The structure of mTOR complexes at a glance

Rapamycin initially isolated from Rapa Nui island soil sample, has anti-fungal, immunosuppressive and antitumor properties (1,2). A rapamycin targeting protein, target of rapamycin (TOR), was first identified in yeast in 1991 (3). Later, the mechanistic (formerly “mammalian”) TOR (mTOR) in mammals was identified by biochemical studies (4,5). Rapamycin, in complex with the endogenous protein FKBP12, inhibits mTOR complex 1 (mTORC1) kinase activity through binding the FKBP-rapamycin binding domain (FRB) of mTOR (4). After two decades, studies from many groups have revealed that mTOR is a serine/threonine protein kinase belonging to phosphatidylinositol 3-kinase (PI3K)-related kinase (PIKK) family and is the central regulator of cell growth and metabolism (6).

In mammals, mTOR exists in two complexes: rapamycin-sensitive mTOR complex 1 (mTORC1) and rapamycin-insensitive mTOR complex 2 (mTORC2). The two complexes share mTOR, mLST8 (mammalian homolog of protein Lethal with Sec13 protein 8) core subunits and an additional non-core subunit Deptor (DEP-domain-containing mTOR-interacting protein), and differ in Raptor (regulatory-associated protein of mTOR) and Rictor (rapamycin-insensitive companion of mTOR) (7,8).

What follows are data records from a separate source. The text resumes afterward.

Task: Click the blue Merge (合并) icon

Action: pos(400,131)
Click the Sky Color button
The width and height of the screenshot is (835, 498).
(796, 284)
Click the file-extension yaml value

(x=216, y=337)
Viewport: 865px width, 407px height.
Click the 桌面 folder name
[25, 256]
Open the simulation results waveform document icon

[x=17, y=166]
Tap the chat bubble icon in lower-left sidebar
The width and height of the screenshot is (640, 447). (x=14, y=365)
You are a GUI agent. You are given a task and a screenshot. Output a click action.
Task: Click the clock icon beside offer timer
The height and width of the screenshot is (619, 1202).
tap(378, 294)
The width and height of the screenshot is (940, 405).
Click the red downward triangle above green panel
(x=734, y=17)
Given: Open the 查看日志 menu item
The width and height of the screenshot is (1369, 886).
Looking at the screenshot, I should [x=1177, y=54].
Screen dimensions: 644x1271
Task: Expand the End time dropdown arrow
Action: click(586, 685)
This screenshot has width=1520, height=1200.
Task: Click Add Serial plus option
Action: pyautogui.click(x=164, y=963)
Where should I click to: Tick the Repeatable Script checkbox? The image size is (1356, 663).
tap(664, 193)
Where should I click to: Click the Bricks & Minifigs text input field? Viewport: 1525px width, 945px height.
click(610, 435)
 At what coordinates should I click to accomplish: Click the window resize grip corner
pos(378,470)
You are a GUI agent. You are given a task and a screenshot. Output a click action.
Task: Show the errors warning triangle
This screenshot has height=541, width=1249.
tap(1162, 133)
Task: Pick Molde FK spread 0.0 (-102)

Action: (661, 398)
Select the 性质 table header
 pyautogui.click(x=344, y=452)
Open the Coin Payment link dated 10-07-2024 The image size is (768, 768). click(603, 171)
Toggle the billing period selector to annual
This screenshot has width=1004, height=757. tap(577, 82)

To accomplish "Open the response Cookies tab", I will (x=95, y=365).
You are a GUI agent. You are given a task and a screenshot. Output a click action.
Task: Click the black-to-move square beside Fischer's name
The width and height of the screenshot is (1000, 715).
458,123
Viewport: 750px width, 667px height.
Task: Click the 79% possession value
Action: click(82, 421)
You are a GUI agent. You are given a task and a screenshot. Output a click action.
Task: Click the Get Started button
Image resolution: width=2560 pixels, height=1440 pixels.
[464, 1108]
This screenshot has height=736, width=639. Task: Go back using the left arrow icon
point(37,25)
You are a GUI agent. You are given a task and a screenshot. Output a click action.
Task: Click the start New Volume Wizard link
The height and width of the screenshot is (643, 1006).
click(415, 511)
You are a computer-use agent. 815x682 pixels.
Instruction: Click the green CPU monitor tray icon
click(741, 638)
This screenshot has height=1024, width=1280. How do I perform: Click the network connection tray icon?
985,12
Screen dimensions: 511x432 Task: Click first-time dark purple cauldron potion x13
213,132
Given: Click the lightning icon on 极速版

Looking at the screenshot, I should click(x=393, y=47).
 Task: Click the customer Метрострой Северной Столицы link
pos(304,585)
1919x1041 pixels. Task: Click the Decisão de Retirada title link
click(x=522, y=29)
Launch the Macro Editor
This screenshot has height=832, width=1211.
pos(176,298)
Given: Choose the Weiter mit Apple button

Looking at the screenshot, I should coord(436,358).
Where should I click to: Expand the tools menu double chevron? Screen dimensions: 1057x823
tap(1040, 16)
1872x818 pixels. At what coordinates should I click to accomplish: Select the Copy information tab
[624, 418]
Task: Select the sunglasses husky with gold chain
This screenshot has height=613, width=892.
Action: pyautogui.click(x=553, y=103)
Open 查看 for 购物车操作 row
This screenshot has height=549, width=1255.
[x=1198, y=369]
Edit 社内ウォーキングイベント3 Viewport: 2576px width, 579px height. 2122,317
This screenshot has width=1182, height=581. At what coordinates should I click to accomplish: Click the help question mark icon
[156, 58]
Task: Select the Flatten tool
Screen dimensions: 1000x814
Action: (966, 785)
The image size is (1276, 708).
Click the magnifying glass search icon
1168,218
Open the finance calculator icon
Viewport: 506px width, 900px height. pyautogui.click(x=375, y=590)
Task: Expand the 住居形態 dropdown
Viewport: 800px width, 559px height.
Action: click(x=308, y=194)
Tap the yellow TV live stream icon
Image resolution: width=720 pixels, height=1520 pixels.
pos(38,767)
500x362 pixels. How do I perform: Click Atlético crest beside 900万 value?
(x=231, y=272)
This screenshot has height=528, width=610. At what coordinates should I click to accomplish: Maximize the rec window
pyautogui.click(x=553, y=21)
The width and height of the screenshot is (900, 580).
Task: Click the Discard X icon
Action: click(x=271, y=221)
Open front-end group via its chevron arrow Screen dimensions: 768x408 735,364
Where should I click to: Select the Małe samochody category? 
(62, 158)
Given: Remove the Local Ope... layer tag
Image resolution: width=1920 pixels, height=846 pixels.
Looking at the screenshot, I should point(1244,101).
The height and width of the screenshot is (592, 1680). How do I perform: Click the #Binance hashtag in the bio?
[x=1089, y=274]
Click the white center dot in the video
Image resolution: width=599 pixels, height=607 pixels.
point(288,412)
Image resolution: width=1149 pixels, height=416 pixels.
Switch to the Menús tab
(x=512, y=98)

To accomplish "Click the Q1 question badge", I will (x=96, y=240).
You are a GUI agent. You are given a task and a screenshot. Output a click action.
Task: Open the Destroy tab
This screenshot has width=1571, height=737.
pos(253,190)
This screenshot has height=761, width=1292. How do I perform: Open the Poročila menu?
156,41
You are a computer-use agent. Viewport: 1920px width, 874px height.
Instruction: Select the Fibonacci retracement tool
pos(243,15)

Besides, mTORC1 complex contains an inhibitory regulator protein PRAS40 (proline-rich AKT substrate of 40 KD). mTORC2 complex contains an additional core subunit: mSin1, which is indispensable for the complex integrity and a non-core subunit Protor-1 (protein observed with Rictor-1) (9). There are two TOR genes in yeast, TOR1 and TOR2. Both TOR1 and TOR2 can form the catalytic core of TORC1. However, only TOR2 can form the catalytic core of TORC2 (10,11).

In response to environmental nutrients and energy signals, mTORC1 inhibits cell growth through phosphorylation of downstream targets, primarily the 70S ribosomal protein S6 kinase (S6K1) and the eukaryotic initiation factor 4E binding protein (4E-BP1) (12,13). Dysregulation of mTORC1 is often associated with the development of cancer, diabetes and neurological disease (10). In contrast to mTORC1, mTORC2 controls cell proliferation, survival and cytoskeletal remodeling through phosphorylation of AGC and PKC kinase family members, such as AKT (8).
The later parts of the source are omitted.